Besser erhalten und nur unwesentlich kürzer ist dagegen Papyrus Oxyrhynchus 840, der seit seiner Entdeckung im Jahr 1905 und der Erstpublikation durch B. P. Grenfell und A. S. Hunt 1908 als Fragment eines »Uncanonical Gospel« bezeichnet wird. Nahezu 100 Jahre später erfolgte erstmals eine monographische Behandlung durch die von L. W. Hurtado betreute Ph.D.-Thesis (Edinburgh 2004) des jetzigen Bearbeiters M. J. Kruger (The Gospel of the Savior. An Analysis of P. Oxy. 840 and its Place in the Gospel Tradition of Early Christianity, Texts and Editions for New Testament Studies 1, Leiden-Boston: Brill 2005). Ergebnisse dieser Untersuchung werden in der vorliegenden Edition konzis und gut lesbar vorgestellt (121–215); dabei entspricht die verwendete Gliederung weitgehend derjenigen in der Ph.D.-Thesis, so dass eine vertiefende Lektüre gut möglich ist.

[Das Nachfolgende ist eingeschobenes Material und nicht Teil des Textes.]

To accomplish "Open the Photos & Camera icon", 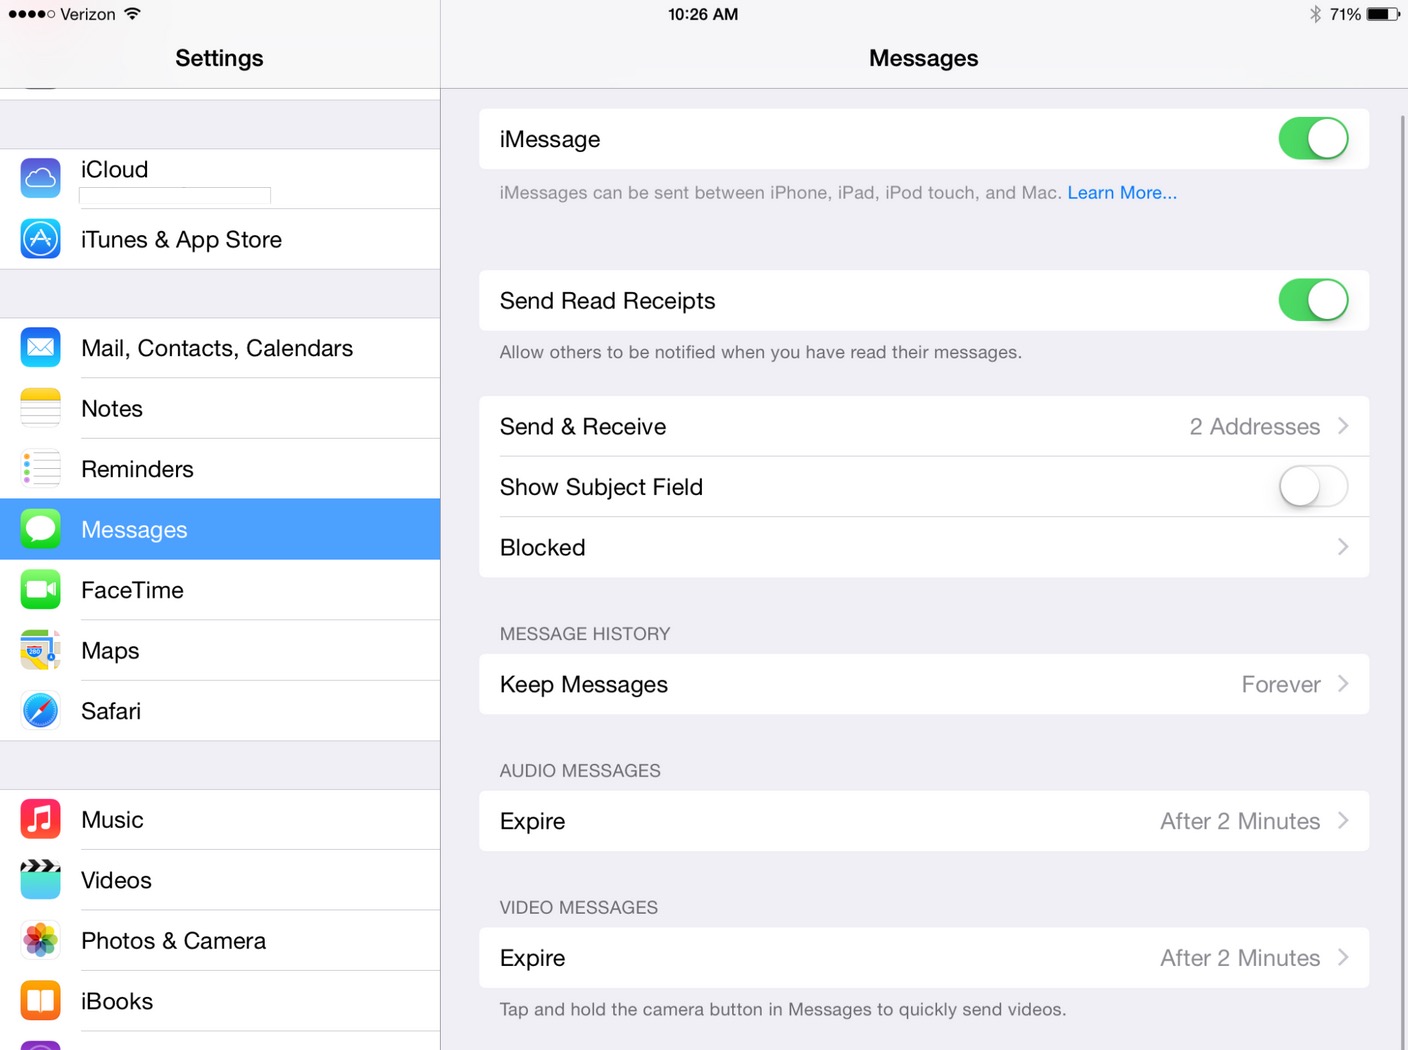I will [x=40, y=940].
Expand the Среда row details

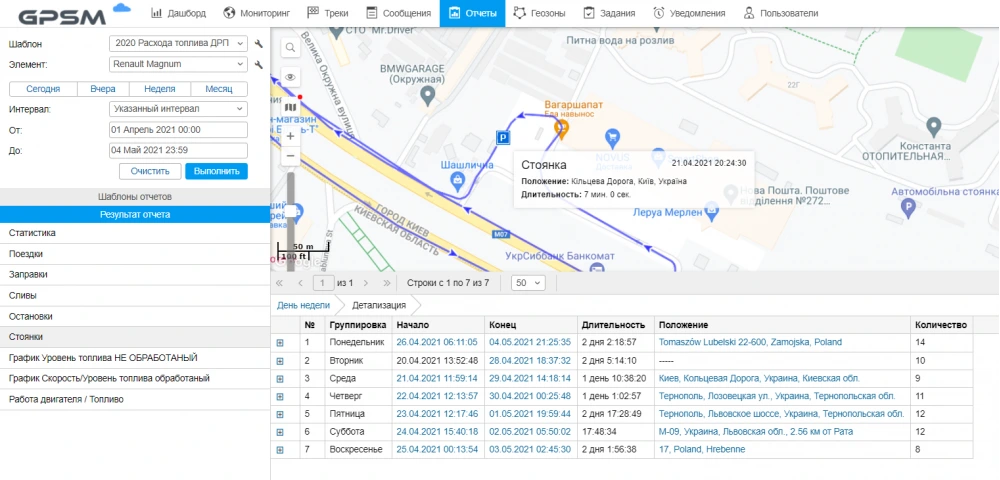pos(280,378)
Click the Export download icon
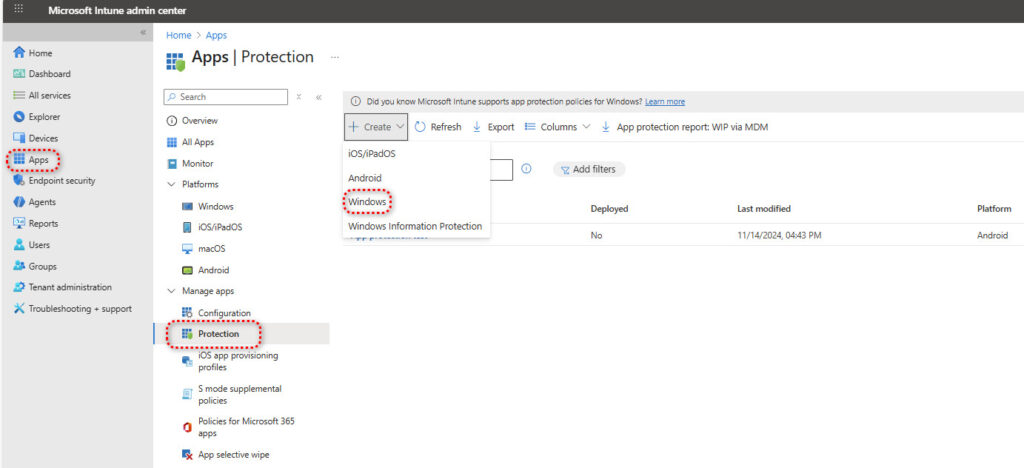This screenshot has width=1024, height=468. click(477, 127)
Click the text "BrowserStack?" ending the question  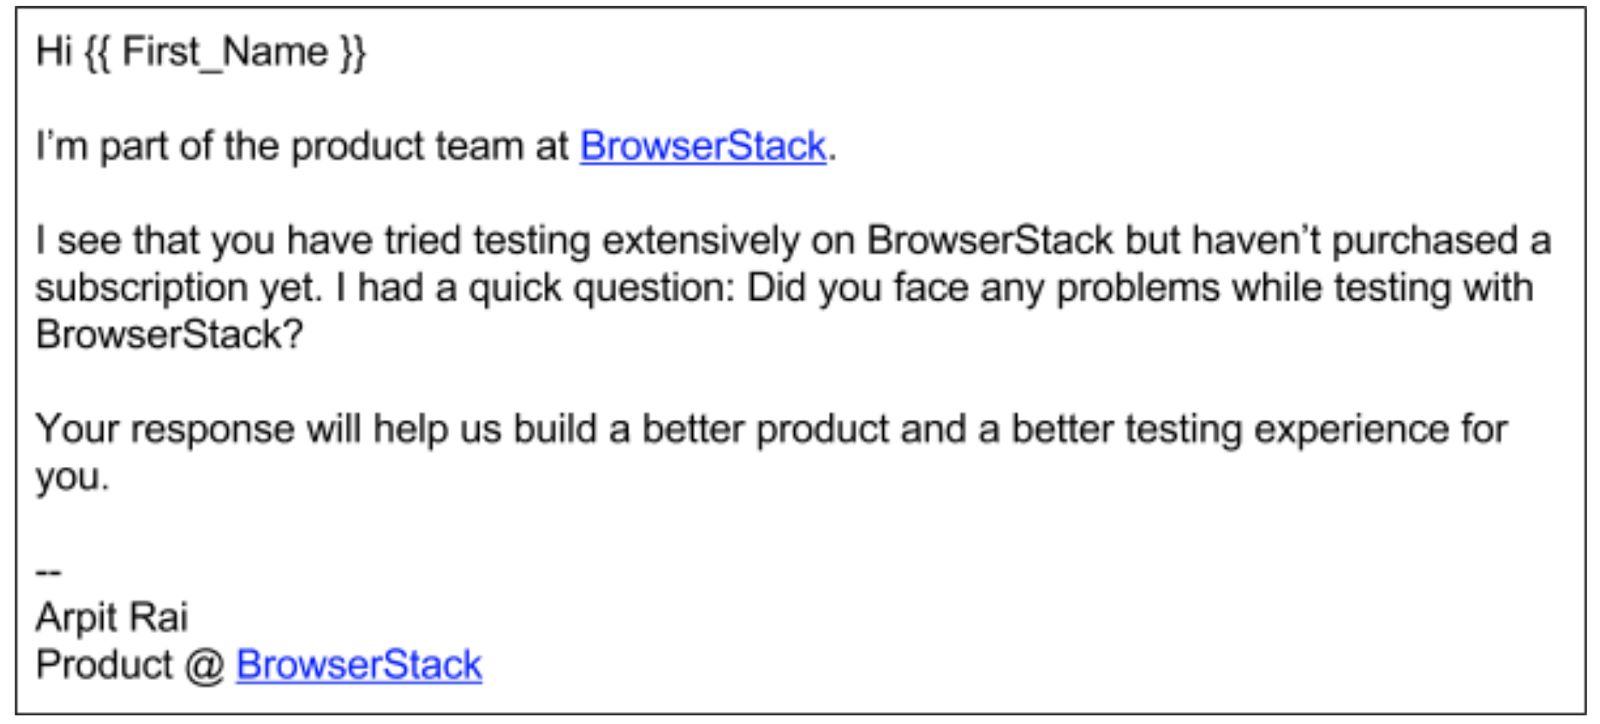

Entgegen seiner Bezeichnung handelt es sich bei P. Oxy. 840 um ein beidseitig beschriebenes Pergamentblatt, d. h. aus Tierhaut und nicht aus Schilfrohr hergestellt. Es entstammt einem Miniaturkodex mit einer Seitengröße von ca. 7,2 x 8,6 cm, sozusagen einem richtigen Taschenbuch (»pocket codex«, 127) zur persönlichen Erbauung (abgelehnte Deutung: als Amulett), sehr wahrscheinlich aus der ersten Hälfte des 4. Jh.s. Auf der raueren und dunkleren Haarseite (recto) wird erzählt, dass Jesus mit seinen Jüngern den Tempel betritt. Dort wird er von einem Pharisäer und Hohepriester Levi beschuldigt, er habe unrein »diesen heiligen Ort, der rein ist« (Z. 17 f.) betreten. Als Jesus (verso) ihm die Gegenfrage stellt, antwortet dieser, dass er sich zuvor »im Teich Davids gewaschen« und »weiße und reine Kleider angezogen« habe (Z. 24–27). Mit deutlichen Worten – »Hunde«, »Schweine«, »Dirnen« und »Flötenspielerinnen« werden genannt – weist Jesus auf die Äußerlichkeit dieser Waschung hin und nimmt für die Jünger und sich ein Baden »in lebendigen Wassern« (Z. 43 f.) in Anspruch. Leider endet der Text an dieser Stelle. Gegenüber den kanonischen Evangelien ist P. Oxy. 840 weder literarisch abhängig noch unabhängig, sondern steht in einer Art »indirekter Abhängigkeit« von Lk 11,37–52; Mt 23,13–32; Joh 7,1–52; 13,10; Mk 7,1–23 (157–159.163). Mit Hinweis auf die umfangreiche Analyse der historischen Verhältnisse in seiner Dissertation tritt Kruger zwar selbst entschieden für einen judenchristlichen Hintergrund ein; andererseits betrachtet er die Frage der historischen Genauigkeit des Fragments als weiterhin diskutabel, »an open-ended question« (156). Demgegenüber wird das Fragment etwa von D. Tripp (ExpT 103, 1992, 237–239) und F. Bovon (JBL 119, 2000, 705–728) auf eine innerchristliche Auseinan­dersetzung hin zwischen (einem gnostisch verstandenen) Jesus und einer Mehrheitskirche (vertreten durch den Pharisäer) gedeutet, so jüngst auch A. Stewart-Sykes (ZNW 100 [2009], 278–286). Aufgrund verschiedener Indizien wie johanneisch-synoptische Kombination, Sotēr als mehrfache, zugleich einzige Bezeichnung für Jesus und eine genaue Kenntnis der Verhältnisse am Jerusalemer Tempel wird eine Entstehung des Textes in der Mitte des 2. Jh.s (oder auch später) erwogen; ähnlich zurückhaltend wird Syrien als Entstehungsregion ins Spiel gebracht.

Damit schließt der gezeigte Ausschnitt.